2 March 2018

America Needs to Reorient Its South Asia Policy

By Akhilesh Pillalamarri

South Asia is at the center of global geopolitical and economic trends. It is a rapidly developing region, containing a quarter of the world’s people. India, soon to be the world’s most populous country, is the fastest growing major economy in the world, having surpassed China last year. It also possesses nuclear weapons, as does neighboring Pakistan, the world’s fifth most populous country. The region is situated between China and the Middle East, and between Central Asia and the Indian Ocean. A prime geopolitical location, if there is one.


While the Trump administration signaled the importance of the region by rebranding the Asia-Pacific the Indo-Pacific in its latest National Security Strategy (NSS), American priorities in the region are misplaced due to an excessive focus on Afghanistan.

The United States has now had combat troops in Afghanistan for more than 17 years. Yet despite spending $45 billion a yearto combat various warring factions within the country along with local terrorist and militant groups, including the Taliban and ISIS, there is little to show by way of progress. The reach of the Taliban continues as the group is openly active in 70 percent of the country.

Afghanistan tied down both Alexander the Great and Genghis Khan as well. Victory there proved elusive for both the British and Soviets. The United States should not waste any more blood and treasure trying to achieve the ephemeral aim of building a democratic nation-state there. Nor is it even particularly in American interests to do so. America’s goals in the region should be limited to taking out imminent threats.

The truth is: Afghanistan, with a population of 30 million, will never be pivotal geopolitically. Its economy is negligible, and major trade routes from China to Europe bypass it. Nothing about Afghanistan justifies the time and effort the U.S. has spent on it.

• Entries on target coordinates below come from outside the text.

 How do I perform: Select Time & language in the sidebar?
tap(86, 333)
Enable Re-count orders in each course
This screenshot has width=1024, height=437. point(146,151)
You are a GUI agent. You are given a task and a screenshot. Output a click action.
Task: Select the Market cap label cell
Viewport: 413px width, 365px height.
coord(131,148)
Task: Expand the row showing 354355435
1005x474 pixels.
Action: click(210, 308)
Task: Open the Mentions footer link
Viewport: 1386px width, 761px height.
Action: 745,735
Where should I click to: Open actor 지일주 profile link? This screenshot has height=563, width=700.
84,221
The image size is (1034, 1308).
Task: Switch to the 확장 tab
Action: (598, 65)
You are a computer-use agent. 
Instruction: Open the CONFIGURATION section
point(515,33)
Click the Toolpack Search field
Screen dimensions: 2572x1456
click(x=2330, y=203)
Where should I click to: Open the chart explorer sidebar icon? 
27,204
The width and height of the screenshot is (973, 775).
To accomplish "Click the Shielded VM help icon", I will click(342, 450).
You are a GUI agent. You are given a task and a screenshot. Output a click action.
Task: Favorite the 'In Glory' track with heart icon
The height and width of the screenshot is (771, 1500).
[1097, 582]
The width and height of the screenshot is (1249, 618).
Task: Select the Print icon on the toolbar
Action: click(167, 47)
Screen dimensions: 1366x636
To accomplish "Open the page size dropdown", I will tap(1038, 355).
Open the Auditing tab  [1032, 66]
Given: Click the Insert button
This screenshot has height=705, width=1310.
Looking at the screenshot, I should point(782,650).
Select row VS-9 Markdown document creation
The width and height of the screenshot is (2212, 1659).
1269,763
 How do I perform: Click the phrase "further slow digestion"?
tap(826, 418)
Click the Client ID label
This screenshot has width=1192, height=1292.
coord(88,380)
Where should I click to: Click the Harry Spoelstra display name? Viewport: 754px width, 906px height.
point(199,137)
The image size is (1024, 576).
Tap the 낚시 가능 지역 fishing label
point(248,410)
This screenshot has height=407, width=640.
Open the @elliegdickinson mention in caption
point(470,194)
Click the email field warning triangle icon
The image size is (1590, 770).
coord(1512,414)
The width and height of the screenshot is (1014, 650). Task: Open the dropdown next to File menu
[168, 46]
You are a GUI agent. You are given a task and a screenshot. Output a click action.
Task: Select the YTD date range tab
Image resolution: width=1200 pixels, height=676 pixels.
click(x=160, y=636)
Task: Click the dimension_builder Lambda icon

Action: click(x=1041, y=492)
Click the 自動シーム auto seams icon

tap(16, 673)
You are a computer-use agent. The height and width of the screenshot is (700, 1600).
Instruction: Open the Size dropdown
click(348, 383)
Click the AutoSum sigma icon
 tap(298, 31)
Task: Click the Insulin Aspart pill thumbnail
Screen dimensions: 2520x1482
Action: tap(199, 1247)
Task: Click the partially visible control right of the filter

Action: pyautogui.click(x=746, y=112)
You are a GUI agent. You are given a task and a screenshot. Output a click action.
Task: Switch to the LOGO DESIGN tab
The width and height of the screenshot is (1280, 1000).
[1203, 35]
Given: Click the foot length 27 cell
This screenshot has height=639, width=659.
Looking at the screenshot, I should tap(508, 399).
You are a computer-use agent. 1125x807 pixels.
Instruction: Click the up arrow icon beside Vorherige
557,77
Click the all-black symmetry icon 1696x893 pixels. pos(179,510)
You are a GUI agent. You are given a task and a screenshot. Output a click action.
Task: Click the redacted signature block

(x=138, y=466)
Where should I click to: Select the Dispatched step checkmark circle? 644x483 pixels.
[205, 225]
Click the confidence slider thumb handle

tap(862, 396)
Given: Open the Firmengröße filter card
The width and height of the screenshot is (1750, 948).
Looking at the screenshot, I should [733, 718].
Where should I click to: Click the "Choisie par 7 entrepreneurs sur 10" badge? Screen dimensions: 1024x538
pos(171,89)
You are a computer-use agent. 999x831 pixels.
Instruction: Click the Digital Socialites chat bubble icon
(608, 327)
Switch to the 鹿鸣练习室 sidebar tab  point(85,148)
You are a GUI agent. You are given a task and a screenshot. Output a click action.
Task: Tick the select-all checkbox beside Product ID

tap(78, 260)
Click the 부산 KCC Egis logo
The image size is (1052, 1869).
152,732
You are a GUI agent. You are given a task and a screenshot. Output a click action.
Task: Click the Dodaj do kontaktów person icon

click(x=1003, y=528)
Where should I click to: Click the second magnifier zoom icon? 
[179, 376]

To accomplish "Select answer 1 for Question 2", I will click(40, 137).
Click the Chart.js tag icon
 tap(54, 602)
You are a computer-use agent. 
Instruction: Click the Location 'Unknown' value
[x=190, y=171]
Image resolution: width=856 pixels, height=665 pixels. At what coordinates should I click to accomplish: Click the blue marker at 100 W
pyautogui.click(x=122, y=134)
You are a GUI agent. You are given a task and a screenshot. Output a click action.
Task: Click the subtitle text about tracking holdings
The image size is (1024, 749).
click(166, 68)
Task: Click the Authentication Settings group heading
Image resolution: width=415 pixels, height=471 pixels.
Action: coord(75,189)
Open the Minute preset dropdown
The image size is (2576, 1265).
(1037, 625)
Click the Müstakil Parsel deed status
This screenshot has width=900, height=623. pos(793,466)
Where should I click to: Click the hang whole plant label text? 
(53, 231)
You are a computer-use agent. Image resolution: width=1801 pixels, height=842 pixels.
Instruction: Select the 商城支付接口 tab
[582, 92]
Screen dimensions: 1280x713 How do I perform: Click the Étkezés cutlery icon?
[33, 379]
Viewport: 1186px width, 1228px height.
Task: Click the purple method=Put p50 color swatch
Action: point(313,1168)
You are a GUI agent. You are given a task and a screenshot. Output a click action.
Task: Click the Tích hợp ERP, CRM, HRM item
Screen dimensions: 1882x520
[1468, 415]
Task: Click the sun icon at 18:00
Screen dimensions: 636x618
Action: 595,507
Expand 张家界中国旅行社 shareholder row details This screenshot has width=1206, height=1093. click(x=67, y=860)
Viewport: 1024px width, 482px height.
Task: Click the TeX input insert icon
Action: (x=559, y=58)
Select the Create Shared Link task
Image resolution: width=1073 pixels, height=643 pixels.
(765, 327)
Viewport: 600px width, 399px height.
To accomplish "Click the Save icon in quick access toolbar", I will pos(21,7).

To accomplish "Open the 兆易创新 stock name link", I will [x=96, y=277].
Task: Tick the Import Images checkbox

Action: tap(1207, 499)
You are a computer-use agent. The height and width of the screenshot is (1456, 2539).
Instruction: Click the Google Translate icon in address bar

To benefit America, Washington must play a much smarter game in the region. Its main concern in Afghanistan should be limited to preventing international terrorists from plotting attacks on our interests. While Pakistan wants a weak and pliable neighbor, it certainly does not want to jeopardize its relations with the United States, which has at times included quite generous military aid. The United States should pressure Pakistan not to allow its lawless borderlands or Afghanistan to be used as staging grounds by terrorists such as ISIS and Al Qaeda to attack the U.S. and its allies.

Beyond that, if the U.S. ends its fruitless nation-building effort in Afghanistan, the Taliban can come to a resolution with the central government—something Washington has tried and failed (perpetually) to bring about by military force. The Taliban, are ultimately ethnic-Pashtun, Afghan nationalists, and it would be difficult for a potential Taliban government to toe the Pakistani line without question and still remain popular domestically. As Steve Coll detailed in his book Ghost Wars, many members of the Taliban and the U.S. government were willing to engage with each other when the movement ruled Afghanistan between 1996 and 1999.

As Barry R. Posen has pointed out in The Atlantic, if the United States were to leave Afghanistan, its various rivals would soon be at each other’s throats, and America would be able to pursue its geopolitical interests without any loss of lives or money. Iran and the Taliban were mortal enemies and nearly went to war in 1998; any alliance of convenience between them against the United States would lose its raison d’être if American soldiers were to withdraw. Additionally, Russia does not want to see the Taliban gain greater influence, and would thus be pitted against Pakistan and China, which do. Growing cooperation between Russia and China is a threat to American interests. Posen also argues that an American withdrawal would lead to “intensified Indian-Pakistani competition in Afghanistan, [which] would deepen the emerging rivalry between India and China, driving India closer to the United States.”

Freed from worry about what might happen to our troops in Afghanistan, the United States could improve relations with Pakistan, despite the understandable urge to punish them for their intransigence. Pakistan has become increasingly close with China, which has built highways and a trade corridor there. Additionally, China is interested in building a naval base in western Pakistan, near the entrance to the Strait of Hormuz. Maintaining close relations with Islamabad and Pakistan’s military, in order to have some leverage and influence, and keep Pakistan in the American camp, is strongly in America’s interests.

Ultimately, disengaging from Afghanistan would free up the United States to engage India, which is emerging as one of the great powers of the 21st century. Support of permanent membership on the United Nations Security Council (UNSC), increased sales of advanced weaponry, and more joint defense industry ventures are all ways in which the U.S. could support India without pressuring them to abandon their core policy of “non-alignment.”

Focusing on strengthening India’s position would also improve American efforts at countering China, which the administration’s security and military strategists have dubbed the United States’ main strategic rival (which may be true down the road but is far from certain). According to The Diplomat, Chinese analysts have come to view India as their second greatest rival in Asia, after the United States, particularly because India’s nuclear, naval, and mountain forces pose enormous challenges to Chinese dominance of Asia.

It is imperative, then, that the U.S. disengages from Afghanistan and focuses on the broader geopolitical landscape of Asia in order to achieve its core security, economic, and political goals.